Relation between Security and Privacy

• Robust security mechanisms are essential for maintaining privacy, but may limit the beneficial use of IoT data.
• Excessive privacy protections can complicate law enforcement efforts as governments may need access to data for surveillance and public safety.

Design Requirements for IoT Applications:

• Systems must avoid single points of failure and proactively adjust to maintain functionality during failures.
• Ensuring retrieved data (addresses, object information) is authentic and reliable.
• IoT device owners should have mechanisms to control access to their data.
• Safeguards must make it difficult for unauthorized parties to infer user identities from data.

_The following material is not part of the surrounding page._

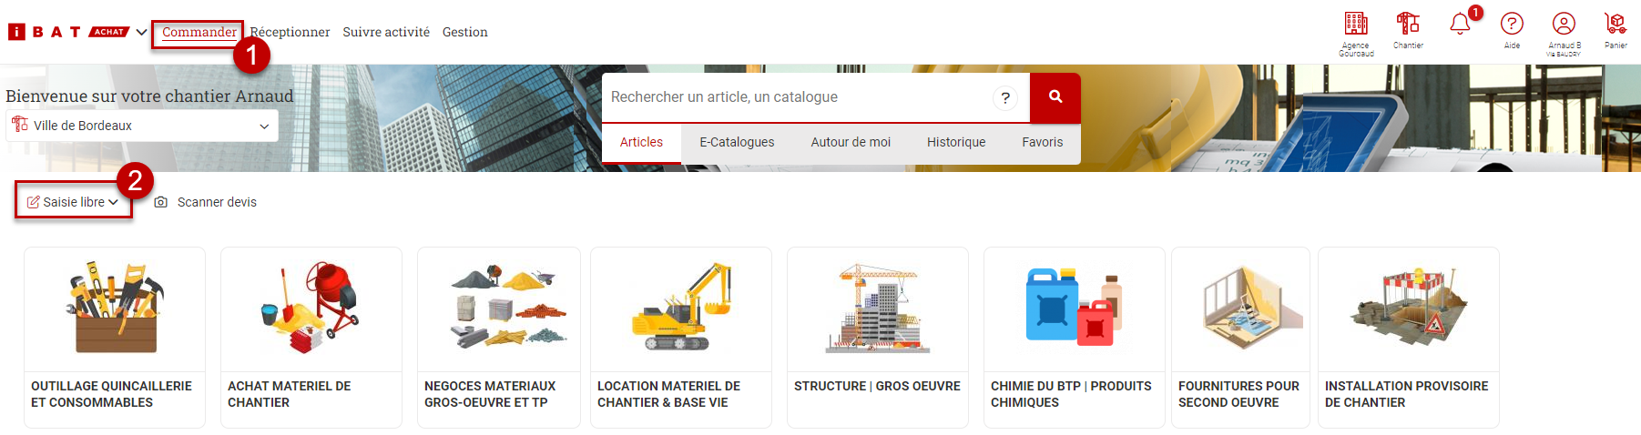Click the Chantier crane icon
Screen dimensions: 1641x435
[x=1408, y=25]
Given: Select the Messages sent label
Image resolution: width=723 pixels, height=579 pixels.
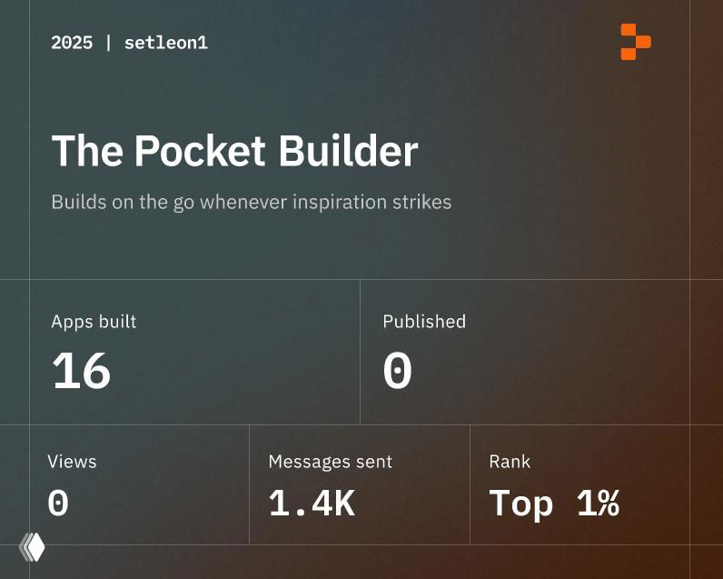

Privacy and Security Enhancing Technologies

• Platform for Privacy Preference (P3P) was developed by W3C to help individuals manage their data privacy by categorizing data as public or private.
• Avoiding data sharing can reduce the usefulness of the information (e.g., location data for recommendations).
• Smartphones used in IoT systems can be exploited for Man in the Middle (MiM) attacks or Denial of Service (DoS) attacks.
• Ensuring authenticity and integrity of data between IoT devices and cloud services is crucial.

Authentication Methods

• Symmetric Authentication: uses a single shared key for both sender and receiver but has scalability issues.
• Asymmetric Authentication: involves a pair of keys, a private key for signing and a public key for verification, using digital certificates.
• Process: data is hashed and signed with the private key; the cloud service verifies by comparing hashes and checking the digital signature.
• Public Key Infrastructure (PKI) manages digital certificates and keys.
• It is widely used for securing electronic communications and is suitable for IoT applications

Considerations for IoT Devices:

• Security measures like encryption and digital signatures can be resource-intensive for IoT devices.
• Smart compromises balance security, privacy, and energy efficiency; data integrity might be prioritized over data secrecy.